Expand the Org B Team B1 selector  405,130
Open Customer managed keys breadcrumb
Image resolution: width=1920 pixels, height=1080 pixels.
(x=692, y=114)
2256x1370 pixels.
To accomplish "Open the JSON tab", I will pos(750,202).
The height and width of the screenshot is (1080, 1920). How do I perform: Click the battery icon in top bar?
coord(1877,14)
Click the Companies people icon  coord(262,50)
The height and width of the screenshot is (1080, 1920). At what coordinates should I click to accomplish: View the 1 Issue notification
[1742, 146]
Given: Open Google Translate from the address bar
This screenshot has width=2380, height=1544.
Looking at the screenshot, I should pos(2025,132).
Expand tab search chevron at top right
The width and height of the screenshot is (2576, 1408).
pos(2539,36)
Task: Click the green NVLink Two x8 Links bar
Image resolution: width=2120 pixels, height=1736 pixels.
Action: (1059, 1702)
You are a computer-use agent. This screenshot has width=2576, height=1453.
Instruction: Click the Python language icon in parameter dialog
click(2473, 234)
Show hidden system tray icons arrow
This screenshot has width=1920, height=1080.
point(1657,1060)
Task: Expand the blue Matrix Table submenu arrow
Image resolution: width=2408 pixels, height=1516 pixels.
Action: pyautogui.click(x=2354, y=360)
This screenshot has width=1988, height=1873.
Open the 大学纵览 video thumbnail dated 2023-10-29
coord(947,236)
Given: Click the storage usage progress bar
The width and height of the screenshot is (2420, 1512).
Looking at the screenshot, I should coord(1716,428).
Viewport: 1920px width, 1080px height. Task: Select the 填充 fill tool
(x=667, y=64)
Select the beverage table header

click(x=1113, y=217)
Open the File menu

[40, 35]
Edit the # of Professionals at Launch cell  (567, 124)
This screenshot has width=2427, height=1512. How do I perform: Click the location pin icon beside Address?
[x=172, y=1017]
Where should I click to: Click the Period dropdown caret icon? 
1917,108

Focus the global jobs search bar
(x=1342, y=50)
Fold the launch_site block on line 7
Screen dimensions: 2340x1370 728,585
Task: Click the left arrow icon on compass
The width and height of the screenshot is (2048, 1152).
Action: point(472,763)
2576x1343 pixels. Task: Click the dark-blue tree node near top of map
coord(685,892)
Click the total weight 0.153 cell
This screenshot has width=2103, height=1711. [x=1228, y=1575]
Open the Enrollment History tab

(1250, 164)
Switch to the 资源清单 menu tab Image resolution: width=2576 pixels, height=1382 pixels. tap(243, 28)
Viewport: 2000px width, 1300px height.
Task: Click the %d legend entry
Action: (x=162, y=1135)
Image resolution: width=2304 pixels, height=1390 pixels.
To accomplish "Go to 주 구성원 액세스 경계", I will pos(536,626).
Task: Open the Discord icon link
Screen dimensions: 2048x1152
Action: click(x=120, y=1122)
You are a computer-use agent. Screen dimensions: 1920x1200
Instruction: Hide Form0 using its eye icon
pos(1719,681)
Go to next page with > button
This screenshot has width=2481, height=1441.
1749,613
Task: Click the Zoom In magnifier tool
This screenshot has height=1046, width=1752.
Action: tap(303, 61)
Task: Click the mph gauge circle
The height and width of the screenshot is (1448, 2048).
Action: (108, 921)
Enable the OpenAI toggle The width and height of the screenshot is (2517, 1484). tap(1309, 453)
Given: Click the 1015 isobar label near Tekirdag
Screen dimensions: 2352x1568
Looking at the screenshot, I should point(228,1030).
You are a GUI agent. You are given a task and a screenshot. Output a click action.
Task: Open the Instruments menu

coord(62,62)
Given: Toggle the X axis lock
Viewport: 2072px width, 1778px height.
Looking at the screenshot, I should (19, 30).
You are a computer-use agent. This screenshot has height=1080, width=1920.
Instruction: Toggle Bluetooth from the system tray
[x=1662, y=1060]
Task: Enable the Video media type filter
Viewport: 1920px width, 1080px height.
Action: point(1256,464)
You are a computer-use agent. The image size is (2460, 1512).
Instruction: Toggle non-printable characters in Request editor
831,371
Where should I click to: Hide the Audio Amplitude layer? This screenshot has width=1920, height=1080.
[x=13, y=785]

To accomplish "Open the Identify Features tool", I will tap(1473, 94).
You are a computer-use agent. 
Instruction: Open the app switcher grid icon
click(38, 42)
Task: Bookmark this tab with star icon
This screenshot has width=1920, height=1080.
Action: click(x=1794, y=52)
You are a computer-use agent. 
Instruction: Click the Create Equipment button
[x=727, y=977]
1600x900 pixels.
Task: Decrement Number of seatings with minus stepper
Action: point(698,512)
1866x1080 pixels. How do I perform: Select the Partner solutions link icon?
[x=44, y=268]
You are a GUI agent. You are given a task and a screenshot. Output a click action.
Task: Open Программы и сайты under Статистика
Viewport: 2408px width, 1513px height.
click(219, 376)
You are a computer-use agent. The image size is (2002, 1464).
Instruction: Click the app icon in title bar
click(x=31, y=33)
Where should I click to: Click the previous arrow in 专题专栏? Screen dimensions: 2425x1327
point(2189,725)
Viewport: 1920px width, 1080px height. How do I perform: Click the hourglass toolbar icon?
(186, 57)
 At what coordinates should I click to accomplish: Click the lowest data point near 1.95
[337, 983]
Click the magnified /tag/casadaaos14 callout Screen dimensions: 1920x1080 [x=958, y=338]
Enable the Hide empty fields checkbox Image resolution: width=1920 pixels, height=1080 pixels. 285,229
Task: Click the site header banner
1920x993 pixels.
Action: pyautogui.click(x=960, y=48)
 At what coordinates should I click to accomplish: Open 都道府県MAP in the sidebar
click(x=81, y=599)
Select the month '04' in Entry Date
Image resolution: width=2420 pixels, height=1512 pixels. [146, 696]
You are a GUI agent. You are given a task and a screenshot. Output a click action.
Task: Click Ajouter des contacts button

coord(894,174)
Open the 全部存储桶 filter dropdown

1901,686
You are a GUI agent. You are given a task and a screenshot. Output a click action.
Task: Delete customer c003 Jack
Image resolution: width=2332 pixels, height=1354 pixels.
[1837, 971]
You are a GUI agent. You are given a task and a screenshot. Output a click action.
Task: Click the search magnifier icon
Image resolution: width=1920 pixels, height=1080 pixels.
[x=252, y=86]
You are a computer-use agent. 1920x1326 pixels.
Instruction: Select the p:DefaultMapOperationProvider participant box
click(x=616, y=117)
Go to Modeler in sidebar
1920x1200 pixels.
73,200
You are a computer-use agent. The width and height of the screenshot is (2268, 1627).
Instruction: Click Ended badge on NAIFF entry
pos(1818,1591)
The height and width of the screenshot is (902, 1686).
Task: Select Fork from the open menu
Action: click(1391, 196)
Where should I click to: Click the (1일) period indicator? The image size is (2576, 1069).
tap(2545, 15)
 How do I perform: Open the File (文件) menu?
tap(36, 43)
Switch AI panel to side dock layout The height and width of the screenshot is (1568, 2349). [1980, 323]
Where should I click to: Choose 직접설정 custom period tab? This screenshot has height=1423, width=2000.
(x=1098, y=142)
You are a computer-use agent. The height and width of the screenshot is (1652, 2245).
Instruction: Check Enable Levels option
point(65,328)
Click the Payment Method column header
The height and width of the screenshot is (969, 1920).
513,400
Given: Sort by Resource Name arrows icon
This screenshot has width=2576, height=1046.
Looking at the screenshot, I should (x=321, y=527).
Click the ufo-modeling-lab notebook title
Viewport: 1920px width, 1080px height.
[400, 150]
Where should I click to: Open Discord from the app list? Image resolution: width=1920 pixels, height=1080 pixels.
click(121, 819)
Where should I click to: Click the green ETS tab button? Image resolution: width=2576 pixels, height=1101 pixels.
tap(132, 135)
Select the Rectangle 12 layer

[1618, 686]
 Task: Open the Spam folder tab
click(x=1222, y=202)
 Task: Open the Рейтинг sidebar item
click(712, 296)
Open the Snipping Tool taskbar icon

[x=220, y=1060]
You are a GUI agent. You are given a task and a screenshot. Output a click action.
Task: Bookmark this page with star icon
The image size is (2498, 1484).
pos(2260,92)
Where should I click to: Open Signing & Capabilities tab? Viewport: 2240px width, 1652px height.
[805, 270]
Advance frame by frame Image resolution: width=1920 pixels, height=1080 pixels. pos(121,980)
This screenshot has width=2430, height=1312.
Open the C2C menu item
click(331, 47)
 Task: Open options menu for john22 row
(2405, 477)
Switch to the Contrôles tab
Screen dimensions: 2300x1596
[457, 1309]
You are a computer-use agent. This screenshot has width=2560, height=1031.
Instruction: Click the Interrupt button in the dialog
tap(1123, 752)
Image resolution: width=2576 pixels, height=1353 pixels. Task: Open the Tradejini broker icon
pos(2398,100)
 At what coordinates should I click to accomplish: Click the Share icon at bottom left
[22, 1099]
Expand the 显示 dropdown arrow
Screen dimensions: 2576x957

**Exercise requirements:**
Start at the line containing "Expand the 显示 dropdown arrow" and print each line exactly until the listing ends, keeping the final line too.

**Output for this task:**
Expand the 显示 dropdown arrow
Screen dimensions: 2576x957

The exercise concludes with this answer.